_Given information_:

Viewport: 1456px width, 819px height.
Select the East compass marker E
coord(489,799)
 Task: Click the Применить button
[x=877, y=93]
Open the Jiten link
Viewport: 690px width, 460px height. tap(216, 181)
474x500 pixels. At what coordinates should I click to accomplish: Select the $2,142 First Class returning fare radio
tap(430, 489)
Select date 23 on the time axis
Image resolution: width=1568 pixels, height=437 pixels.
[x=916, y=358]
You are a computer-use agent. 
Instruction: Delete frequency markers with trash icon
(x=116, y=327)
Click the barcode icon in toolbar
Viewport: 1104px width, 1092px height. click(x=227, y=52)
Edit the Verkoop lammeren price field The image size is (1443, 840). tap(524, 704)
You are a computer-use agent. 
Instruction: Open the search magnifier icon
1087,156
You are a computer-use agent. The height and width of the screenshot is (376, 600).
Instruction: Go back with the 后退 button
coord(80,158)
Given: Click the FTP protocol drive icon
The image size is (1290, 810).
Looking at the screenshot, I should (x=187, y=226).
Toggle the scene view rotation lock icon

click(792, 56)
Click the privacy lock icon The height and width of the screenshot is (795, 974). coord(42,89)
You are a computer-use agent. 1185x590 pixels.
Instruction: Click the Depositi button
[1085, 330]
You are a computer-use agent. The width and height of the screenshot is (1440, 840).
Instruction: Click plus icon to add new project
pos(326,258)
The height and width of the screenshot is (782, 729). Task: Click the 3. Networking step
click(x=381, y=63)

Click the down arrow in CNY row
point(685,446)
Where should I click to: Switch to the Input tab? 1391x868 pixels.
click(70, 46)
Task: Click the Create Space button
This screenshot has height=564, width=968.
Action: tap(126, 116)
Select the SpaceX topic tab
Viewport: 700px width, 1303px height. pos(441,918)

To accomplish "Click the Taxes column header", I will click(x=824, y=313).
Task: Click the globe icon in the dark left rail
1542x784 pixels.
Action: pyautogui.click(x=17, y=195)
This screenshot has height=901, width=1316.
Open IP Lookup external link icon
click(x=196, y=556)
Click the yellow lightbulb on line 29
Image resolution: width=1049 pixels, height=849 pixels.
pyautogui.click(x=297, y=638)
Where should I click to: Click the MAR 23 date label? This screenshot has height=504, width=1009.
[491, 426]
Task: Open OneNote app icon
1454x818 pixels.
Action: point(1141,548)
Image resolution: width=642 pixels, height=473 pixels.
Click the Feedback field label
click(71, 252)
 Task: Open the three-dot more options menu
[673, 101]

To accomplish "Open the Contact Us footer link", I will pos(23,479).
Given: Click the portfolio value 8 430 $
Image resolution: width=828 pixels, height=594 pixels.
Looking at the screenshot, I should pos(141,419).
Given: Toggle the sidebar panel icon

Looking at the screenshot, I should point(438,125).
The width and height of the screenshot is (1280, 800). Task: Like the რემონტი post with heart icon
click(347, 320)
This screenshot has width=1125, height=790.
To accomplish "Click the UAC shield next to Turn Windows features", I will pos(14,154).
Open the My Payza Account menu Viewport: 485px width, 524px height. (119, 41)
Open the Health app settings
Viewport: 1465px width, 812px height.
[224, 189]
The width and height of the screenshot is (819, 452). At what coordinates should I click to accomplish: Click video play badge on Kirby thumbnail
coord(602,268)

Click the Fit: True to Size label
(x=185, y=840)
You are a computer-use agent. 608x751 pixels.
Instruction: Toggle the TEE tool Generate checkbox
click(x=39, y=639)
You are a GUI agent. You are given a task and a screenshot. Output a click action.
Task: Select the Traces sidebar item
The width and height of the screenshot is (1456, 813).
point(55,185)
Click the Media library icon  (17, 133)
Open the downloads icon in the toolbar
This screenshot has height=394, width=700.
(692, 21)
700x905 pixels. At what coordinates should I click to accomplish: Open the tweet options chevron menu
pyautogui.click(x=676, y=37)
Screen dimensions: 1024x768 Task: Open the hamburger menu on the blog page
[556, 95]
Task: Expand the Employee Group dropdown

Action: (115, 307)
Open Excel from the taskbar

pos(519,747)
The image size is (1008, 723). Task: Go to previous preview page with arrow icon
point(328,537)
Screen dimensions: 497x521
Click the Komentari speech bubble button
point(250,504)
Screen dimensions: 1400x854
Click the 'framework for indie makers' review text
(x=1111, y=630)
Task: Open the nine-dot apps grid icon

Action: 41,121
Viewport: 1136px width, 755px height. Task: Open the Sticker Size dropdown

_About this exercise_: Look back at the data above. Transcribe exactly the lines starting at the line that contains "This screenshot has height=564, width=968." and ending at the line that contains "This screenshot has width=1125, height=790.".

_Reply_:
This screenshot has height=564, width=968.
Action: tap(126, 116)
Select the SpaceX topic tab
Viewport: 700px width, 1303px height. pos(441,918)

To accomplish "Click the Taxes column header", I will click(x=824, y=313).
Task: Click the globe icon in the dark left rail
1542x784 pixels.
Action: pyautogui.click(x=17, y=195)
This screenshot has height=901, width=1316.
Open IP Lookup external link icon
click(x=196, y=556)
Click the yellow lightbulb on line 29
Image resolution: width=1049 pixels, height=849 pixels.
pyautogui.click(x=297, y=638)
Where should I click to: Click the MAR 23 date label? This screenshot has height=504, width=1009.
[491, 426]
Task: Open OneNote app icon
1454x818 pixels.
Action: point(1141,548)
Image resolution: width=642 pixels, height=473 pixels.
Click the Feedback field label
click(71, 252)
 Task: Open the three-dot more options menu
[673, 101]

To accomplish "Open the Contact Us footer link", I will pos(23,479).
Given: Click the portfolio value 8 430 $
Image resolution: width=828 pixels, height=594 pixels.
Looking at the screenshot, I should pos(141,419).
Given: Toggle the sidebar panel icon

Looking at the screenshot, I should point(438,125).
The width and height of the screenshot is (1280, 800). Task: Like the რემონტი post with heart icon
click(347, 320)
This screenshot has width=1125, height=790.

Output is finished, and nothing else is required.